Functional programming is not only about purity, it's also about reusability and separation of concerns. It's difficult to write a big complex function, and even harder to test and maintain it. Following functional principles will help us avoid pain and discomfort.

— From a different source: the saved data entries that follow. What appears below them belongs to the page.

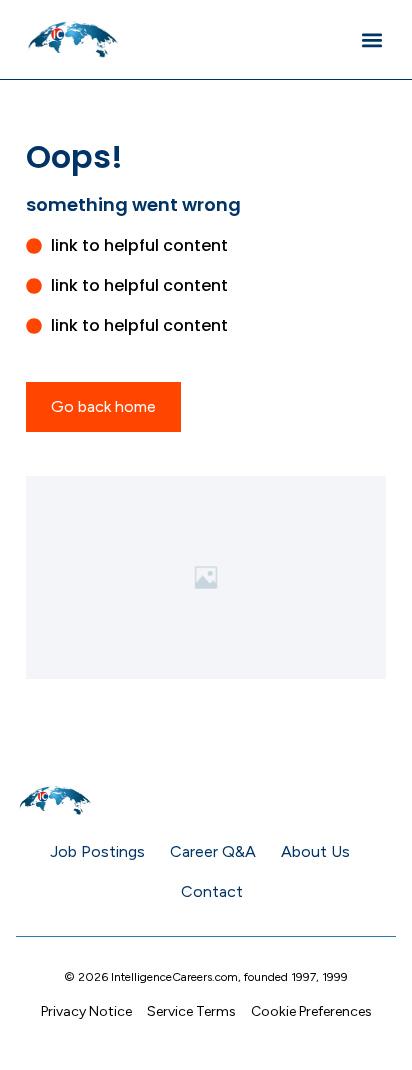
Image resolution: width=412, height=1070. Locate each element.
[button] (371, 39)
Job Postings (97, 851)
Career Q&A (213, 851)
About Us (315, 851)
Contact (212, 891)
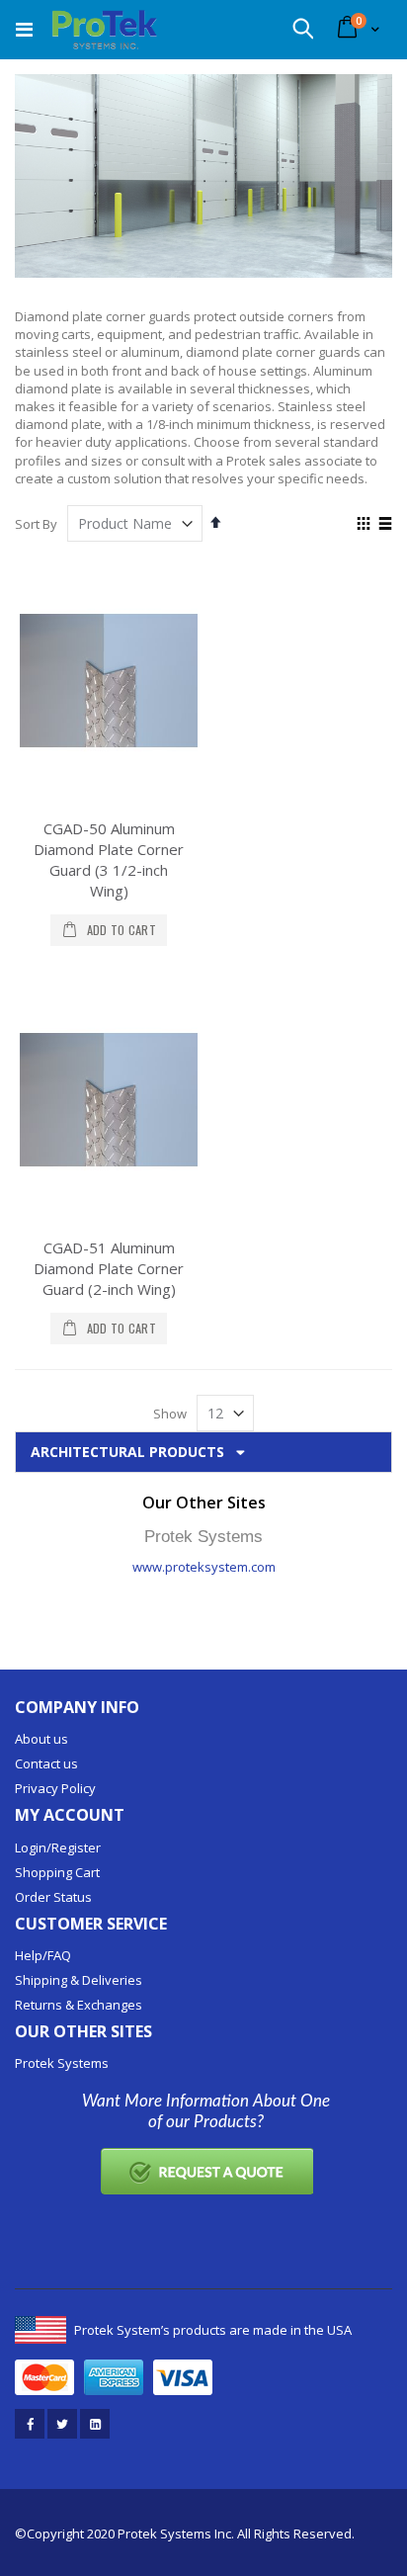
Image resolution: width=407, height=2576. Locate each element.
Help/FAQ (43, 1955)
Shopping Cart (57, 1872)
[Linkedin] (95, 2424)
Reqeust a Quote (206, 2170)
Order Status (53, 1897)
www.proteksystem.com (204, 1567)
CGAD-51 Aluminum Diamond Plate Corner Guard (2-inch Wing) (109, 1268)
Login (30, 1847)
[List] (384, 525)
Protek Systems (62, 2063)
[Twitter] (62, 2424)
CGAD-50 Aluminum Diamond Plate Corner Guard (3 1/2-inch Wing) (109, 859)
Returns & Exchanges (78, 2005)
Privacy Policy (55, 1788)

Let's start by isolating the behaviours we care about. We identify functions push
, update
, and pushKey
-
const identity = x =>
x
const push = (a = [], value) =>
a.concat([ value ])
const update = (o = {}, key = "", t = identity) =>
({ ...o, [key]: t(o[key]) })
const pushKey = (o = {}, key = "", value) =>
update(o, key, a => push(a, value))
This allows you to perform basic immutable transformations easily -
const d1 = { a: [1], b: [] }
const d2 = pushKey(d1, "a", 2)
const d3 = pushKey(d2, "b", 3)
const d4 = pushKey(d3, "c", 4)
console.log(d1) // { a: [1], b: [] }
console.log(d2) // { a: [1, 2], b: [] }
console.log(d3) // { a: [1, 2], b: [3] }
console.log(d4) // { a: [1, 2], b: [3], c: [4] }
Expand the snippet below to run the program in your own browser -
const identity = x =>
x
const push = (a = [], value) =>
a.concat([ value ])
const update = (o = {}, key = "", t = identity) =>
({ ...o, [key]: t(o[key]) })
const pushKey = (o = {}, key = "", value) =>
update(o, key, a => push(a, value))
const d1 = { a: [1], b: [] }
const d2 = pushKey(d1, "a", 2)
const d3 = pushKey(d2, "b", 3)
const d4 = pushKey(d3, "c", 4)
console.log(JSON.stringify(d1)) // { a: [1], b: [] }
console.log(JSON.stringify(d2)) // { a: [1, 2], b: [] }
console.log(JSON.stringify(d3)) // { a: [1, 2], b: [3] }
console.log(JSON.stringify(d4)) // { a: [1, 2], b: [3], c: [4] }
This allows you to separate your complex conditional logic into its own function -
const updateByCondition = (o = {}, conditions = [], ...) =>
{ if (...)
return pushKey(o, "foo", someValue)
else if (...)
return pushKey(o, "bar", someValue)
else
return pushKey(o, "default", someValue)
}
The advantages to this approach are numerous. push
, update
, and pushKey
are all very easy to write, test, and maintain, and they're easy to reuse in other parts of our program. Writing updateByCondition
was much easier because we had better basic building blocks. It's still difficult to test due to whatever complexity you are trying to encode, however it is much easier to maintain due to separation of concerns.